### [Stated task 1]
Reproduce the court opinion below verbatim, from "Christopher J. Perry, with" to "SELYA, Circuit Judge.".
### [Stated task 2]
Using the court opinion below, answer each question briefly:
(a) Which court decided the appeal?
(b) On what date did BTI agree to merge into CTI?
(c) Which attorney argued for the appellant?
### [Stated task 3]
Decide whether each statement agrees with the court opinion below, answering yes or no and quoting the words that settle it:
(a) The lower court entered summary judgment for the defendants.
(b) The merger was set to take effect in 1997.
(c) The plaintiff was a senior executive at BTI.

### [Supplied text]
┏━━

Filiatrault v. Comverse Technology

Decision Date06 December 2001
Docket NumberNo. 01-1409,01-1409
Citation275 F.3d 131
Parties(1st Cir. 2001) GILLES FILIATRAULT, Plaintiff, Appellant, v. COMVERSE TECHNOLOGY, INC. AND BOSTON TECHNOLOGY, INC., Defendants, Appellees. Heard
CourtU.S. Court of Appeals — First Circuit

APPEAL FROM THE UNITED STATES DISTRICT COURT FOR THE DISTRICT OF MASSACHUSETTS. Hon. Morris E. Lasker, Senior U.S. District Judge

[Copyrighted Material Omitted] Paul J. Murphy, with whom Menard, Murphy & Walsh LLP was on brief, for appellant.

Christopher J. Perry, with whom Catherine M. Stockwell and Hale and Dorr LLP were on brief, for appellees.

Before Selya, Circuit Judge, Rosenn* and Cyr, Senior Circuit Judges.

SELYA, Circuit Judge.

Plaintiff-appellant Gilles Filiatrault brought suit under the Employee Retirement Income Security Act (ERISA), 29 U.S.C. §§ 1001-1461 (1994 & Supp. V 1999), and specifically, 29 U.S.C. § 1132(a)(1)(B) (authorizing a private action by a participant in, or beneficiary of, an ERISA-regulated plan "to recover benefits due . . . under the terms of [the] plan"). The lower court found the plaintiff's claims lacking in merit and entered summary judgment for the defendants. We affirm.

I. Background

In this suit, the plaintiff seeks to collect benefits allegedly due under an employee severance benefit plan (the Plan) maintained by his quondam employer, defendant-appellee Boston Technology, Inc. (BTI). The relevant facts are largely undisputed. We begin with a decurtate summary.

In 1997, the plaintiff was a mid-level manager, employed by BTI and covered by the Plan. On August 20, 1997, BTI agreed to merge at a future date (January 14, 1998) into defendant-appellee Comverse Technology, Inc. (CTI) in a tax-free, stock-for-stock transaction. BTI would then dissolve.

┗━━

### [Stored data]
┏━━

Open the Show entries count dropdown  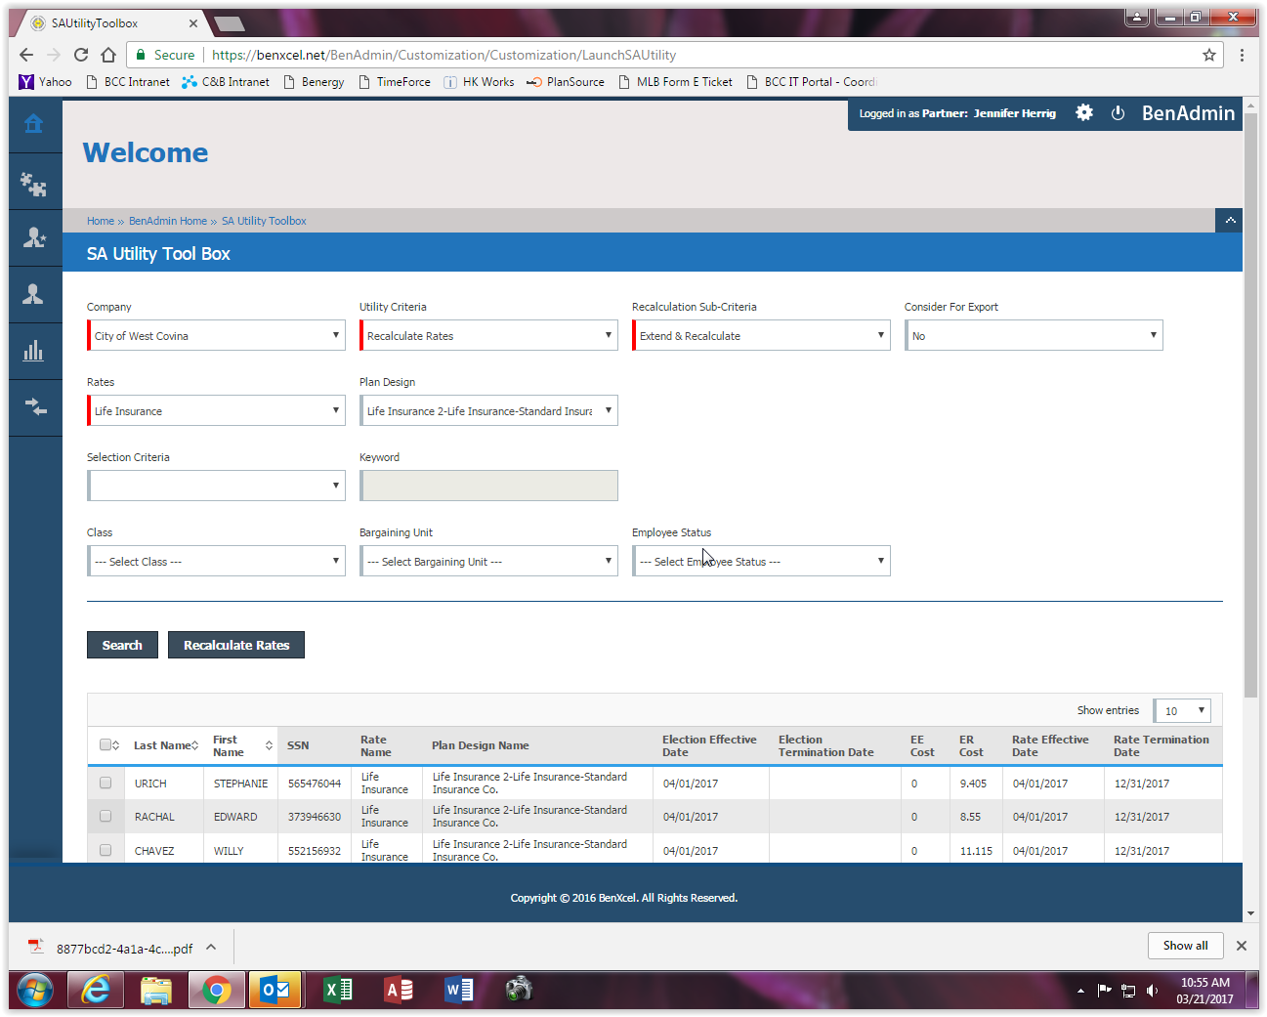1182,710
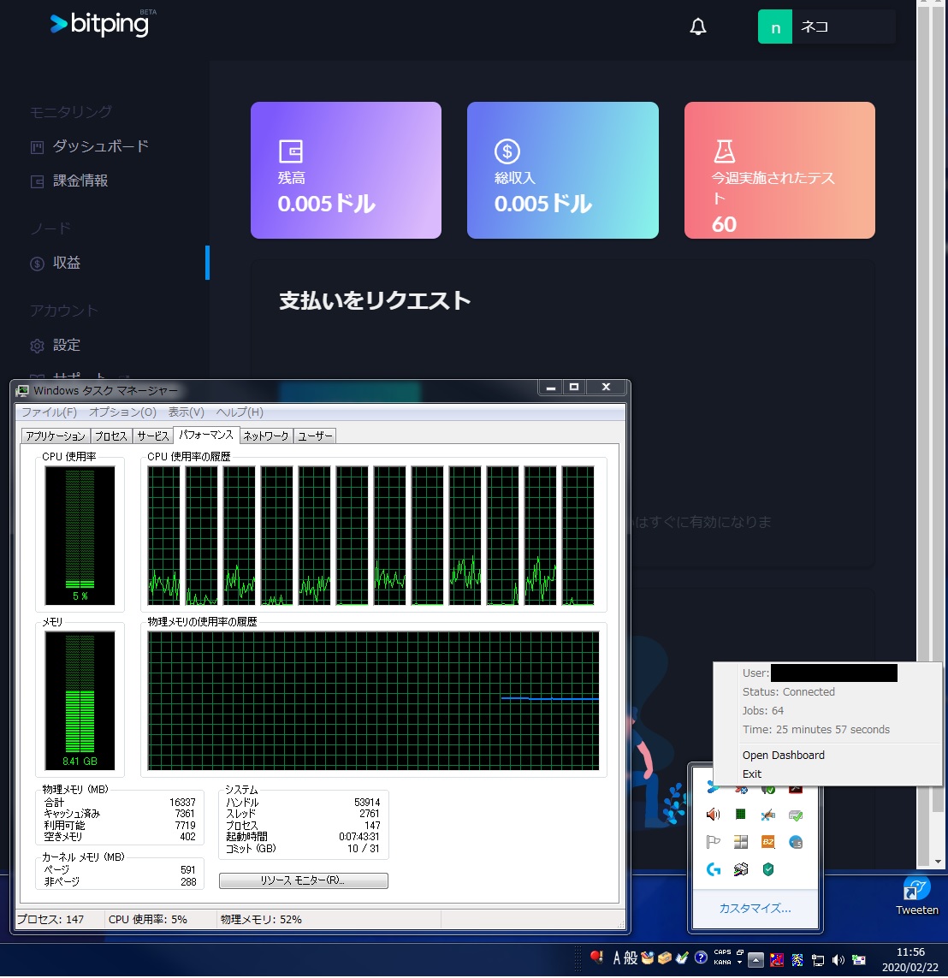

┗━━

### [Worked solution 1]
Christopher J. Perry, with whom Catherine M. Stockwell and Hale and Dorr LLP were on brief, for appellees.

Before Selya, Circuit Judge, Rosenn* and Cyr, Senior Circuit Judges.

SELYA, Circuit Judge.

### [Worked solution 2]
(a) The U.S. Court of Appeals for the First Circuit
(b) August 20, 1997
(c) Paul J. Murphy

### [Worked solution 3]
(a) Yes: "entered summary judgment for the defendants"
(b) No: "at a future date (January 14, 1998)"
(c) No: "the plaintiff was a mid-level manager"